An impromptu switch between instruments would strangely turn out to be a highlight of the evening, just prior to the encore. The multi-talented bassist Drew Woolnough on drums and drummer Luke Illingworth completely rocking the bass in a strange parallel universe, as they played the familiar opening to White Stripes’ ‘Seven Nation Army’. The sheer happiness on their faces was wonderful to see and this little segway was loved by all.

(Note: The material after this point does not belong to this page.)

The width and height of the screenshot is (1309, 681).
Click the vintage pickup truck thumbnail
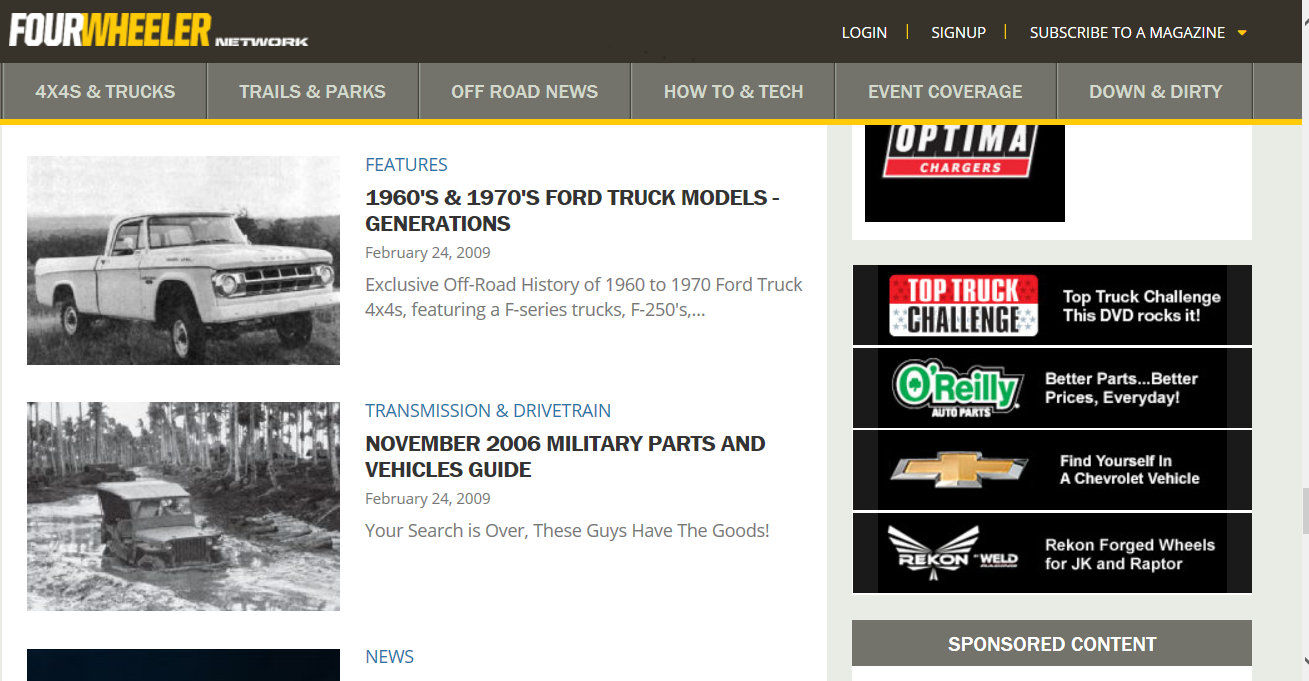coord(183,260)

A last performance from Kemp consisted of a perfect mash-up, which saw us journey deep into the caverns of the FVK back catalogue and bringing ‘Don Tereiesto’ back to life with epic classic ‘Bow Ties on Dead Guys’. Beveridge took the wheel with the finale, inviting former bassist Matthew Jones to the stage to help with ‘City Falls to Dust’. A heart warming speech toasting the late Dillon once again was touching beyond belief, as he urged everyone to appreciate life while you can. In the most eloquent way, Beveridge also took a second to thank the fans, to whom FVK were indebted to: “No one fucking wanted us to be alive, but you guys kept us alive”. Glancing around the room, there was no person without at least one tear rolling down their face as reality dawned on everyone: This was it.

A lone voice echoing from the audience, paraphrasing a line from the last ever song FVK would ever play summed up everyone’s thoughts perfectly: “you’ll be here in our blood until the day we die”. For a band in the darkest hour of their existence, they have continued to do the impossible, the most noble of gestures by bringing a smile, albeit many tears, to the faces of hundreds for one last time. And for this, among countless other reasons, we thank FVK for the past eight years and wish them well with their future endeavours.